REQUIREMENT
Return the full excerpt below on lowering blood pressure, word for word.

SELECTED EXTRACT
============

If pomegranates are tiresome to you, simply choose the juice in unsweetened form. Drinking it every day will lower your blood pressure. If you don’t mind doing the work to get the benefits, eat a pomegranate every day for better overall health.
13. Dark chocolate
You can have something sweet and lower your blood pressure too. Dark chocolate is a food that lowers blood pressure. Make sure that it’s pure and you can feel free to indulge daily in moderation.
Lifestyle Changes to Make for Lower Blood Pressure
As mentioned, while foods that lower blood pressure are one of the best ways to get back to a normal level, you’ll need to also incorporate healthier lifestyle habits. Here are some other ways to make that happen besides eating foods that lower blood pressure.
1. Lose weight
When weight increases, so too does blood pressure. If you’re overweight, one of the best reasons to lose weight is to do so to lower your blood pressure. If not, you’re shortening your life significantly. Even if only your midsection is wider, it’s all the more reason to pay attention. Added weight around the waist elevates your chances for having high blood pressure.

============

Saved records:
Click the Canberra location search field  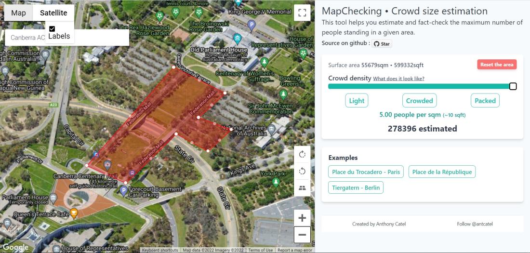click(27, 38)
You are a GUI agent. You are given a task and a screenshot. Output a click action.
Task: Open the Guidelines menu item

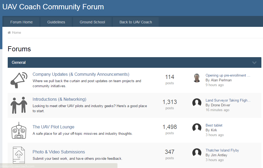pos(56,22)
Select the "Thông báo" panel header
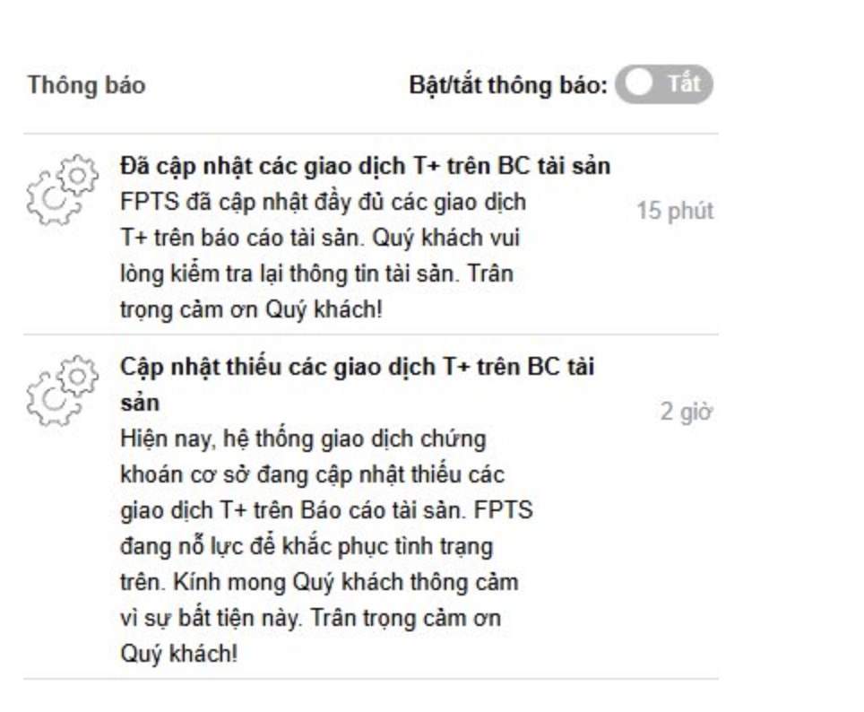 [x=87, y=85]
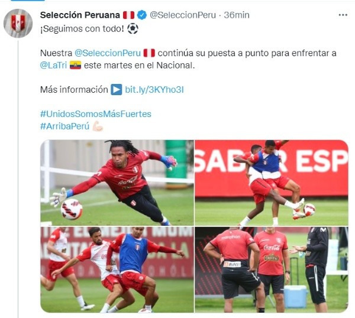Open the diving goalkeeper photo
Screen dimensions: 355x318
click(117, 183)
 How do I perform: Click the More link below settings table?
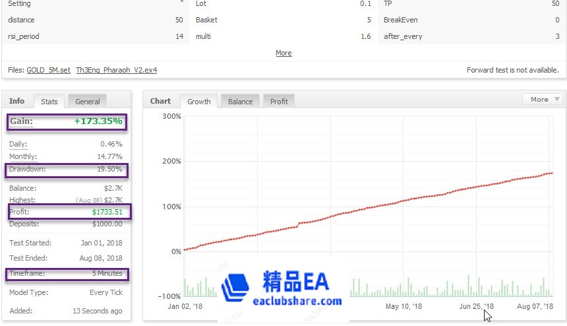(284, 53)
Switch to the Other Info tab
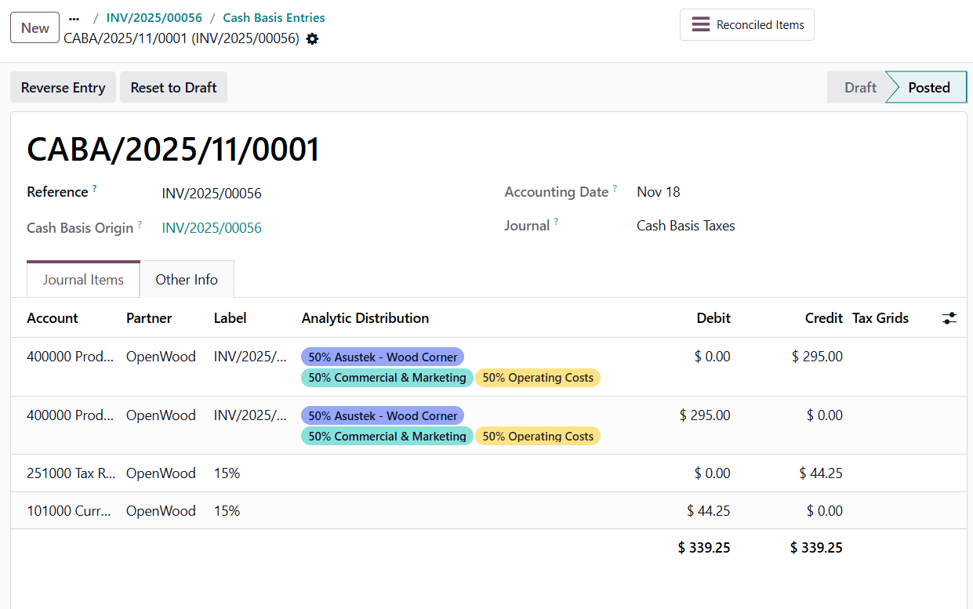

============

RESPONSE TO THIS EXERCISE
If pomegranates are tiresome to you, simply choose the juice in unsweetened form. Drinking it every day will lower your blood pressure. If you don’t mind doing the work to get the benefits, eat a pomegranate every day for better overall health.
13. Dark chocolate
You can have something sweet and lower your blood pressure too. Dark chocolate is a food that lowers blood pressure. Make sure that it’s pure and you can feel free to indulge daily in moderation.
Lifestyle Changes to Make for Lower Blood Pressure
As mentioned, while foods that lower blood pressure are one of the best ways to get back to a normal level, you’ll need to also incorporate healthier lifestyle habits. Here are some other ways to make that happen besides eating foods that lower blood pressure.
1. Lose weight
When weight increases, so too does blood pressure. If you’re overweight, one of the best reasons to lose weight is to do so to lower your blood pressure. If not, you’re shortening your life significantly. Even if only your midsection is wider, it’s all the more reason to pay attention. Added weight around the waist elevates your chances for having high blood pressure.